I’m not the only one who reckons they are the ‘most controversial’; even though for some they’re not the worst. Everything is relative; surely money laundering and collusion in bidding up are no less controversial. I personally find third-party guarantees particularly controversial because that’s secrecy created directly by the auction houses. In this practice you can’t blame the dealers who are instead the disadvantaged ones. Also, it is the most strikingily speculative and financial practice, since it’s about hedging on a value without even buying or owning the actual goods, and this is done through complex and opaque contracts within the auction house, which shouldn’t even be allowed to create financial products of this sort.

Ultimately, this instrument is also the one that most actively disguises the actual price of artworks, since the value that is published after the sale does not reflect the actual financial arrangements and transactions. This means that a lot of records that have been reported are completely unreliable, with far-reaching consequences for future market values. This really proves how auction houses are directly accountable for market manipulation.

### WHAT THE TASK ASKS
Copy out the passage on auction-house third-party guarantees in full, word for word.

### EXCERPTED RECORDS
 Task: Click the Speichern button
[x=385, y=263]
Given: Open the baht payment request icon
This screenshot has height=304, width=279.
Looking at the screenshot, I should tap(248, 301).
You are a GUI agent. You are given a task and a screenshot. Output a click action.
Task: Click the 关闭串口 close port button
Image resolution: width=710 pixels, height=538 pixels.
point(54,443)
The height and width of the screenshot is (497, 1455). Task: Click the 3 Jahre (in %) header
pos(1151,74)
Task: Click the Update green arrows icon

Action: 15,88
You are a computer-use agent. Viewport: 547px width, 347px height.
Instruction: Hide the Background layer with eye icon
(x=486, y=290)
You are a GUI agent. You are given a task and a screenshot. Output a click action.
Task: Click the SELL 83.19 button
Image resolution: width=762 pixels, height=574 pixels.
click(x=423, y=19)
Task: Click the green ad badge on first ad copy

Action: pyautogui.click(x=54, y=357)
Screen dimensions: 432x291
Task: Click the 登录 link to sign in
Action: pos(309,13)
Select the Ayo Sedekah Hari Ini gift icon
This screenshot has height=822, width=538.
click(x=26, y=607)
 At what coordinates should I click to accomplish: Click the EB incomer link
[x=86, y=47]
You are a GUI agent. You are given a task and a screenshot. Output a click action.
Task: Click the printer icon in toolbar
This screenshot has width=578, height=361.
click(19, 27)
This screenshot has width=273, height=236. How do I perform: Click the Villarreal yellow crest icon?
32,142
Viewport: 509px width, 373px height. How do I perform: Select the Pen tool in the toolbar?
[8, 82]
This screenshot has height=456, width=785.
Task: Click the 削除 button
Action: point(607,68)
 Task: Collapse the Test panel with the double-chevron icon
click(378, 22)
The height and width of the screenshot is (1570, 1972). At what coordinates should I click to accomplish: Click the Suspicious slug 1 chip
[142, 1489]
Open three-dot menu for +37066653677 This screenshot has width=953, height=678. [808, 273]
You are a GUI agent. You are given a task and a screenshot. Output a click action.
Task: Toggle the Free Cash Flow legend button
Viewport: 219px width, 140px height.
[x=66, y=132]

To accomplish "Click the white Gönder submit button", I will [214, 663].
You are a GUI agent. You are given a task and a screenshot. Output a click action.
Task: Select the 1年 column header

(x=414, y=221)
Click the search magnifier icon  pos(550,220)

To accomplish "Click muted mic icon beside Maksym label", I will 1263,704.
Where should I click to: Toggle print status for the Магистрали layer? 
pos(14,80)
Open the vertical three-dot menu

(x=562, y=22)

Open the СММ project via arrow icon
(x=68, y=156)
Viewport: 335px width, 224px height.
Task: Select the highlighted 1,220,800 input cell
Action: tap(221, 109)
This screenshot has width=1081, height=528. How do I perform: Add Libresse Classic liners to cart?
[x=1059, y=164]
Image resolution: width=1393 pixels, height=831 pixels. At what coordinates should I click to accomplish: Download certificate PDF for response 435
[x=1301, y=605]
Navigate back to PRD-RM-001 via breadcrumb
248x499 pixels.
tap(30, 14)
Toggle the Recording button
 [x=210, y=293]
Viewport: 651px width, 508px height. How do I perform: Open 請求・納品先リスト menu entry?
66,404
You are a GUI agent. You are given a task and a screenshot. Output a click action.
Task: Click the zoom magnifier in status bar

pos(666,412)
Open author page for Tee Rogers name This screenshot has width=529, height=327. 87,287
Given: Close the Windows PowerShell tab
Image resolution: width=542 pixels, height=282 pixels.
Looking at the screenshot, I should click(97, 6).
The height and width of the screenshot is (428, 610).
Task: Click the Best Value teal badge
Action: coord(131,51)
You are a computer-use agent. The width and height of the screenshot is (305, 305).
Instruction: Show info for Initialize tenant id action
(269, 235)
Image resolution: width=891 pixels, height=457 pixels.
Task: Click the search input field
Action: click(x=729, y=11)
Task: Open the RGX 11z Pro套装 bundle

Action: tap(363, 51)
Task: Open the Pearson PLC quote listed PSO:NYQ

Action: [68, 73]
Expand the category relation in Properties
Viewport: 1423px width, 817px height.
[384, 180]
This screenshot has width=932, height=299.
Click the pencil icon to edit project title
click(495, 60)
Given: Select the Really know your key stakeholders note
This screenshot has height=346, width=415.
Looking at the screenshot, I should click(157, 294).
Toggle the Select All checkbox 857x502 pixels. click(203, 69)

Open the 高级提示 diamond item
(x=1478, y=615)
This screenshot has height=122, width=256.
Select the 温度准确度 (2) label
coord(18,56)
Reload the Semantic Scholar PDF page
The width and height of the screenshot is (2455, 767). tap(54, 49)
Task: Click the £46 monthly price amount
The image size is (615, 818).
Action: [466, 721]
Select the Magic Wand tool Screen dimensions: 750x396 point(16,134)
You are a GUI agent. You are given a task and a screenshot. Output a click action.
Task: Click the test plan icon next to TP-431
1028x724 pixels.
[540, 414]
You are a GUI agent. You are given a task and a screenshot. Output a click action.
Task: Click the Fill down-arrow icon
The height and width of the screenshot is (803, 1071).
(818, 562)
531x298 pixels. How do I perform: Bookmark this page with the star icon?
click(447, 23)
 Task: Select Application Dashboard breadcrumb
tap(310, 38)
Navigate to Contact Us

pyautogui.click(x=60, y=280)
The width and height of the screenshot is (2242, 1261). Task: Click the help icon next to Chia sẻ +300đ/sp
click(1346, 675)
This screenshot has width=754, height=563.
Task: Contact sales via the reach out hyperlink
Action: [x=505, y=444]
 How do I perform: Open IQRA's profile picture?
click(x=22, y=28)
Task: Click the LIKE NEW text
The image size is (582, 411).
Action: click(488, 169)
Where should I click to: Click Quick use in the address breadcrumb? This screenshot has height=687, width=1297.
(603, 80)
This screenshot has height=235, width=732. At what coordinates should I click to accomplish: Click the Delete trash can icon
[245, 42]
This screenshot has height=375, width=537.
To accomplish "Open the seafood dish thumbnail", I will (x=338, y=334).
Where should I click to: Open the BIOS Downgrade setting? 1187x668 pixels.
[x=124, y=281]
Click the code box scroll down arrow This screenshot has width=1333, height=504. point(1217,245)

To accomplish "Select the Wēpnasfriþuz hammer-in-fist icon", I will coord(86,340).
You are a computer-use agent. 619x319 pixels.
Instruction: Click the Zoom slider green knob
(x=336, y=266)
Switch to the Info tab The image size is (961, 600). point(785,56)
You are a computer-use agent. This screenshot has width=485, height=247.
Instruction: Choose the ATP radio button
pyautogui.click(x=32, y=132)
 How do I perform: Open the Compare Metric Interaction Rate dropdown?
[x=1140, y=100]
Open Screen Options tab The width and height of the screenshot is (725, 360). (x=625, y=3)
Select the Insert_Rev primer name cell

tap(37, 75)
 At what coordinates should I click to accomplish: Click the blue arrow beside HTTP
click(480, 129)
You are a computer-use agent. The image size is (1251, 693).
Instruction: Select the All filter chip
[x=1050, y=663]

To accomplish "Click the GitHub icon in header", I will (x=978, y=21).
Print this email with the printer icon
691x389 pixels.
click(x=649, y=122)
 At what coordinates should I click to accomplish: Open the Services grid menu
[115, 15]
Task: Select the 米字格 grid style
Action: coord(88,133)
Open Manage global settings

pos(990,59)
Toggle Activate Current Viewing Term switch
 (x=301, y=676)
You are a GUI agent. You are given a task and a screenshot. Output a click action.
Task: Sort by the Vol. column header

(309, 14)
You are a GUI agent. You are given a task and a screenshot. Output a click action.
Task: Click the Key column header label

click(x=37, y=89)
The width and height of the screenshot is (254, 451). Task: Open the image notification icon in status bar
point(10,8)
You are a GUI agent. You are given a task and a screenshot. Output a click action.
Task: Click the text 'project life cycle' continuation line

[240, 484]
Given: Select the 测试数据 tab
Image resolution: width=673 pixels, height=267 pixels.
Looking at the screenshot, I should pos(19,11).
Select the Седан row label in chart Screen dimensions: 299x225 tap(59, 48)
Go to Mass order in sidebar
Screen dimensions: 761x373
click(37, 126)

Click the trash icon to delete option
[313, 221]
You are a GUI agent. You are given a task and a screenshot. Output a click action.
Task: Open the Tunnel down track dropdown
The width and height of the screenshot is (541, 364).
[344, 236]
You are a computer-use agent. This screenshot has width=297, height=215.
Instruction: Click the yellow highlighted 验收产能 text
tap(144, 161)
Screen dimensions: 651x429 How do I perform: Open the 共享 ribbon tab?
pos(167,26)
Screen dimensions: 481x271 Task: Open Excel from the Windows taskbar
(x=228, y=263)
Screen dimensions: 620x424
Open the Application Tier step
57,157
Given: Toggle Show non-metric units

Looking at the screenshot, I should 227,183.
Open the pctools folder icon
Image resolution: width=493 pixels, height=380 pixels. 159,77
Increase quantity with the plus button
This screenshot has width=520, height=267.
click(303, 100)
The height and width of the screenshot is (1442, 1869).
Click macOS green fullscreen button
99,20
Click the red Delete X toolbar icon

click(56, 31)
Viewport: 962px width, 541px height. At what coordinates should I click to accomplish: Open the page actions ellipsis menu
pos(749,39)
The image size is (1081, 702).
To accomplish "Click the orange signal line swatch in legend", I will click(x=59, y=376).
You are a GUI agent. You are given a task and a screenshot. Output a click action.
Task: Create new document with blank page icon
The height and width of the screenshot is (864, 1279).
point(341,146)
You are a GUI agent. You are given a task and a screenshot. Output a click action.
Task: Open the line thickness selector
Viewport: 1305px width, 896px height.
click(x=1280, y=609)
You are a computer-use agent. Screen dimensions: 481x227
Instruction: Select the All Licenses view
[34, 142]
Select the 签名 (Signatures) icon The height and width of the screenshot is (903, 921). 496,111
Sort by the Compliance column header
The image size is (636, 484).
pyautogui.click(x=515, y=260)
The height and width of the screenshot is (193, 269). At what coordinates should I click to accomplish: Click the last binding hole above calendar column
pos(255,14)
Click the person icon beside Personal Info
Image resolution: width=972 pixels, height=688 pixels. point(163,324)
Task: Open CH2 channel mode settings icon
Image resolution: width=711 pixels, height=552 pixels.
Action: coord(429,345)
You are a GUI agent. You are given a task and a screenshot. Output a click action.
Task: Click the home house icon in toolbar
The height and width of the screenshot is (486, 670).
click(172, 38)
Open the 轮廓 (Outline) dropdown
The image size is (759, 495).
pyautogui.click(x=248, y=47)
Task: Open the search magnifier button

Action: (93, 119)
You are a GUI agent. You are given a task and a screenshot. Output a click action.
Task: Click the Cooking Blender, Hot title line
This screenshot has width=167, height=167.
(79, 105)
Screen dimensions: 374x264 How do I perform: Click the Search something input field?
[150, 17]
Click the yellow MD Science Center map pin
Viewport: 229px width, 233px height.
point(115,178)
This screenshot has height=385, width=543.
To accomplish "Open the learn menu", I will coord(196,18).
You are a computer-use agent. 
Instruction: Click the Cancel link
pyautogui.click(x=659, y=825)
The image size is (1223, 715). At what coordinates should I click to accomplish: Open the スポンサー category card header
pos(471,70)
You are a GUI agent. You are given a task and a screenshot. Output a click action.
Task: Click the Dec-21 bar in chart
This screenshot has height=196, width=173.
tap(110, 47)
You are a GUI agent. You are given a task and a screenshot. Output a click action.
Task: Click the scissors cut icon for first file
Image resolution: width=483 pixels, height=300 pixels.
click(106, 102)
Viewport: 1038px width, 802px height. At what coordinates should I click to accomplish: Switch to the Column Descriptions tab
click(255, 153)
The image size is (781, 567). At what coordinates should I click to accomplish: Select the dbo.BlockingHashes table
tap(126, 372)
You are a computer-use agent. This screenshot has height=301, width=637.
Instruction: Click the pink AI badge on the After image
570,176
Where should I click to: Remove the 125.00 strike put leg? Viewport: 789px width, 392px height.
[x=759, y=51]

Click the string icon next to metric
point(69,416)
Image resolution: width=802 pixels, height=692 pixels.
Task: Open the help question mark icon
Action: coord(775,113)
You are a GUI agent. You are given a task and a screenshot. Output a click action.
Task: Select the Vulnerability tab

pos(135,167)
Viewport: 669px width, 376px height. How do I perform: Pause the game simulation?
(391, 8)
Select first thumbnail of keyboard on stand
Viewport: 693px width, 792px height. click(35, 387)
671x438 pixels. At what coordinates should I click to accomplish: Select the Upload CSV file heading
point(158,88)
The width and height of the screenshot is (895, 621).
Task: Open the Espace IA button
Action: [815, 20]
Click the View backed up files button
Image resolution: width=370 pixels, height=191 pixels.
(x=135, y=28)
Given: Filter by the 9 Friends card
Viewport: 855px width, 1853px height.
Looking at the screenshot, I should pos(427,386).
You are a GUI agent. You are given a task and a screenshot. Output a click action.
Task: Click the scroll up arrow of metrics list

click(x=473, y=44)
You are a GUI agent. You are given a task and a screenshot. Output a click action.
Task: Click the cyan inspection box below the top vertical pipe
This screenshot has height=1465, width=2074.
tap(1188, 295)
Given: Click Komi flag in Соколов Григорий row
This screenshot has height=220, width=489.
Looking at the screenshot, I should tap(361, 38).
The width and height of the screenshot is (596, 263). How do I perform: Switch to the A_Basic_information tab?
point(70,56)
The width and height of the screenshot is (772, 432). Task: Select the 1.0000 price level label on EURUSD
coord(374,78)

### WRITTEN RESPONSE
I’m not the only one who reckons they are the ‘most controversial’; even though for some they’re not the worst. Everything is relative; surely money laundering and collusion in bidding up are no less controversial. I personally find third-party guarantees particularly controversial because that’s secrecy created directly by the auction houses. In this practice you can’t blame the dealers who are instead the disadvantaged ones. Also, it is the most strikingily speculative and financial practice, since it’s about hedging on a value without even buying or owning the actual goods, and this is done through complex and opaque contracts within the auction house, which shouldn’t even be allowed to create financial products of this sort.

Ultimately, this instrument is also the one that most actively disguises the actual price of artworks, since the value that is published after the sale does not reflect the actual financial arrangements and transactions. This means that a lot of records that have been reported are completely unreliable, with far-reaching consequences for future market values. This really proves how auction houses are directly accountable for market manipulation.